I Learned That God Is Gentle

I often find myself distressed over my shortcomings. I want to make my Heavenly Father proud. The world needs more of Him, and I need more of Him. There are many areas I want to improve in; many ways I want to become more like Christ; many ways I want to properly love those around me.

But whenever I feel the anxiousness or tiredness from falling short, a few simple truths bring me out of my self-focused mentality, and instead, bring into focus the heart of my God. For He says tenderly to a restless soul, "[...] you are anxious and troubled over many things, but one thing is necessary [...]". That one thing is sitting at Jesus' feet: learning from Him, gazing at His beauty (Luke 10:41-42, Psalm 27:4).

How simple is that! How easy and light! There’s only one thing I need to worry about seeking: getting to know Him more. Not trying to be perfect, not covering my mistakes so I look better, not working myself to the bone so I feel like I reached an imaginary standard of acceptability. None of that is what God asks me to strive for. Instead of striving, He demands that my priority be simply to position myself right near Him. That's why Jesus says that He is gentle and lowly in heart, and that His burden is light, and with Him I'll find rest for my soul (Matthew 11:28-30).

My testimony from getting closer to God is that the Holy Spirit has kept calming me when little things piled up and got stressful.
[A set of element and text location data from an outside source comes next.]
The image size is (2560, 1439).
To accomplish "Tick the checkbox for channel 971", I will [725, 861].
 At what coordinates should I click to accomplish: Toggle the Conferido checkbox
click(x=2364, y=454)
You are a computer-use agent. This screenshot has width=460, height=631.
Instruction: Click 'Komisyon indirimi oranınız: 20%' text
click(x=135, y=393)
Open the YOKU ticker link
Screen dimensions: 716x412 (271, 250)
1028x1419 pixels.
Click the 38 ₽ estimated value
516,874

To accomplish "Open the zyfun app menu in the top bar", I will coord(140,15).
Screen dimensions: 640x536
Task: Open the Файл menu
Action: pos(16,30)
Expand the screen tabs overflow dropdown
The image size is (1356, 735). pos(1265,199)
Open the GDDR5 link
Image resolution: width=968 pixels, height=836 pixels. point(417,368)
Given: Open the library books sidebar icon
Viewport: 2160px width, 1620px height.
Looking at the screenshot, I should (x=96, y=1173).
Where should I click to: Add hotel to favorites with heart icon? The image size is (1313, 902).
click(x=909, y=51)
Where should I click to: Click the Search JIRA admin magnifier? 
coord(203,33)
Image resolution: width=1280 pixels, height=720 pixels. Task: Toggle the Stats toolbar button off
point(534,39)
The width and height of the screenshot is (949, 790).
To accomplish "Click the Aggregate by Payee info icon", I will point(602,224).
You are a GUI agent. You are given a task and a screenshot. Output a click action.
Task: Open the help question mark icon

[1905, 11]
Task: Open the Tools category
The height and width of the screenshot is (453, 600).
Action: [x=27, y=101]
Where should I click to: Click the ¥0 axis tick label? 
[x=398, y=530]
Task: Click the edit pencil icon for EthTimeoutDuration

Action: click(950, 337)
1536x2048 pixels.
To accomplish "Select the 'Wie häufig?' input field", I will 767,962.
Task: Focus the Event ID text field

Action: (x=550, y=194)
Reading God’s Word has taught me about how great and real and close and caring and personal He is. I have enjoyed many songs and hymns that soothed my spirit. He has made me pause, be still, and gain confidence in Him by the majestic beauty of the sky and birds and nature. He has challenged my idea of what it really means to live at peace, through sermons at church about giving thanks always. And He has carried me with the hands of His body, the church, ready to pray when I sometimes felt too hurt or tired to pray. I thank God my Father for His gentleness and His goodness, and how His kindness always brings me back to Him with stronger hope for the future.